Purpose of the Study:
- To develop and validate a novel trend-detection algorithm for intraoperative EEG monitoring.
- To enhance the reliability of EEG interpretation by differentiating systematic variations from noise and artifacts.
Main Methods:
- The algorithm utilizes spectral analysis combined with a dynamic linear model (Harrison and Stevens).
- A gradient value from the dynamic linear model identifies trend onset and magnitude.
- Artifact detection employs threshold measures on the raw EEG signal and its first derivative.
Main Results:
- The developed algorithm effectively detects trends in intraoperative EEG data.
- The system demonstrated capability in identifying artifacts that could obscure real EEG trends.

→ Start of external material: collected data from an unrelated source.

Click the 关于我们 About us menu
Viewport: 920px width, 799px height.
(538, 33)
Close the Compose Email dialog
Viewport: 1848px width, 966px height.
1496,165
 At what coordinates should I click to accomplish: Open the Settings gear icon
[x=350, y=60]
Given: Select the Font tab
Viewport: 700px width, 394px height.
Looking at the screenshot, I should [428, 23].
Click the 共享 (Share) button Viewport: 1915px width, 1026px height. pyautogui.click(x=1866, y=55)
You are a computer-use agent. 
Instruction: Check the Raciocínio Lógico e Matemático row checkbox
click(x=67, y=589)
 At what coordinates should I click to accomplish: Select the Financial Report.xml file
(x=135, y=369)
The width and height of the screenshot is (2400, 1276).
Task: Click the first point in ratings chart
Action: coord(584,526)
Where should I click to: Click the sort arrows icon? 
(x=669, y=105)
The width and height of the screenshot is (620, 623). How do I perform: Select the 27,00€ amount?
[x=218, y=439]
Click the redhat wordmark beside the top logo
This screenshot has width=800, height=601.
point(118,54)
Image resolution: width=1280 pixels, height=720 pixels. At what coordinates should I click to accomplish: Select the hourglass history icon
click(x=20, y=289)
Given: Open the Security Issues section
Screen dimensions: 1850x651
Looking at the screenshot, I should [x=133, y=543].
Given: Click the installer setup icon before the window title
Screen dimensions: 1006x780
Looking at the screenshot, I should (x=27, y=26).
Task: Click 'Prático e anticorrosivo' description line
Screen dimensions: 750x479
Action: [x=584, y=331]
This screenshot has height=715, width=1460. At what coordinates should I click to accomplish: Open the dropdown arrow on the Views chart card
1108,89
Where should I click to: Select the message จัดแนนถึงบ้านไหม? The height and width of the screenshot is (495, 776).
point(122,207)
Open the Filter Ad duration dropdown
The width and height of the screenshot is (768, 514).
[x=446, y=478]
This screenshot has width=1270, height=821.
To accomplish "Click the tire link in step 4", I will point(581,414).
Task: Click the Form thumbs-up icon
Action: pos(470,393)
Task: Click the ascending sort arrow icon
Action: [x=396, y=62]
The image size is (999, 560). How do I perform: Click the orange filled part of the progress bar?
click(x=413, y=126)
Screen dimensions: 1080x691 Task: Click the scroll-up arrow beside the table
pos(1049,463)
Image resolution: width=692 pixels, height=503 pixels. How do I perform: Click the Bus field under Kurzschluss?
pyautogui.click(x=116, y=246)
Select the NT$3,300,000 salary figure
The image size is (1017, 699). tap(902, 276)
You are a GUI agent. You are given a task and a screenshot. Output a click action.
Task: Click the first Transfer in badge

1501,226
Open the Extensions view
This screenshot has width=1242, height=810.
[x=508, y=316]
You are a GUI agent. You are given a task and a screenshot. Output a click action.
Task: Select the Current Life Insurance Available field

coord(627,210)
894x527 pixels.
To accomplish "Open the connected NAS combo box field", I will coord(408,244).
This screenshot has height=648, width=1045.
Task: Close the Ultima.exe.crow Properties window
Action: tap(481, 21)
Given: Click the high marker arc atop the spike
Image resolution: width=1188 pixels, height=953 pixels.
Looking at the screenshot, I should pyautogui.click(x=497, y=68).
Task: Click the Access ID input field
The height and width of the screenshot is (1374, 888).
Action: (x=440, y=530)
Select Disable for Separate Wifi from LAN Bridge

- Validation was performed on EEG recordings from patients undergoing carotid endarterectomy.
Conclusions:
- The new spectral analysis and dynamic linear model-based algorithm improves intraoperative EEG trend detection.
- This approach aids in more accurate visual EEG evaluation by filtering out artifacts.
- The validated system supports enhanced neurological assessment during surgical procedures.